(Text segment begins)
She was the mayor of Torrent (2007–2012), the first woman and first from her party to hold the office, and briefly served in the Congress of Deputies in 2008. She was Minister of Education in the Generalitat Valenciana from 2012 to 2015, and was elected to the Corts Valencianes in 2015 and Valencia City Council in 2019.

==Biography==
Born in Valencia, Catalá holds a degree in law from the CEU Cardinal Herrera University, and a master's degree in Business Administration. In March 2017, she received a doctorate from CEU Cardinal Herrera University. Her thesis was on the relations between voters and representatives in the early 21st century, a time of corruption scandals, including several involving her party.

Catalá entered politics in 2003 when she was elected as a PP councillor for the town of Torrent to the south-west of the city of Valencia. In 2007, she was chosen as the PP candidate for mayor of Torrent and was elected in May, becoming the first female mayor of the city. She was also its first PP mayor, ending 28 years of Spanish Socialist Workers' Party (PSOE) control, as well as being one of the youngest mayors at the time, aged 26.
(Text segment ends)
(Dataset begins)
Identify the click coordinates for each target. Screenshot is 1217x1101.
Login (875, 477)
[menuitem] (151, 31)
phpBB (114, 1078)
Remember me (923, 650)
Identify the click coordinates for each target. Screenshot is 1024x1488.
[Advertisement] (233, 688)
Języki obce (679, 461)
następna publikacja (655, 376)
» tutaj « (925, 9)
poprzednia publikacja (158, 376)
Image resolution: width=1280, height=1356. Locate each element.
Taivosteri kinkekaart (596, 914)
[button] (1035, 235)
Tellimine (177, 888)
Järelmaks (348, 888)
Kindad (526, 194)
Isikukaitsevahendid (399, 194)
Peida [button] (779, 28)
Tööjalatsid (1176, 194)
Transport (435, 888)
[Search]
(Dataset ends)
__Problems to work on__.
(1) From the Catalá biography, copy out the part starting at "She was the" and ending at "involving her party.".
(2) Using the Catalá biography, decide whether each statement agrees with it: (a) Catalá was Minister of Education from 2012 to 2015; (b) she was first elected a councillor for Torrent in 2007; (c) before she became mayor, the PSOE had controlled Torrent for 28 years. Answer yes or no for each, quoting the words that decide it.
(3) Write what comes next in the Catalá biography, picking up after its last sentence.
The listing has nothing to do with the Catalá biography.

__Answers to the tasks__.
(1)
She was the mayor of Torrent (2007–2012), the first woman and first from her party to hold the office, and briefly served in the Congress of Deputies in 2008. She was Minister of Education in the Generalitat Valenciana from 2012 to 2015, and was elected to the Corts Valencianes in 2015 and Valencia City Council in 2019.

==Biography==
Born in Valencia, Catalá holds a degree in law from the CEU Cardinal Herrera University, and a master's degree in Business Administration. In March 2017, she received a doctorate from CEU Cardinal Herrera University. Her thesis was on the relations between voters and representatives in the early 21st century, a time of corruption scandals, including several involving her party.

(2)
(a) Yes: "She was Minister of Education in the Generalitat Valenciana from 2012 to 2015"
(b) No: "Catalá entered politics in 2003 when she was elected as a PP councillor for the town of Torrent"
(c) Yes: "ending 28 years of Spanish Socialist Workers' Party (PSOE) control"

(3)
In 2008, Catalá was elected to the Congress of Deputies representing the Valencia constituency after being awarded the fourth place on the PP list, virtually guaranteeing her election, as the party had won at least five seats in every election from 1982 onwards. However, she only served a half year in Congress, resigning in October 2008 and was replaced by Teresa García Sena.

Catalá left her post as mayor in 2012, being named Minister of Education in Alberto Fabra's Generalitat Valenciana and serving as its spokesperson for the final year before the 2015 election, in which she was elected to the Corts Valencianes. In January 2019, she was named the PP candidate for mayor of Valencia ahead of the election in May. The PP came second, and incumbent mayor Joan Ribó of Coalició Compromís was re-elected with the support of the PSOE. In June 2023, she won the local elections, becoming Mayor of Valencia.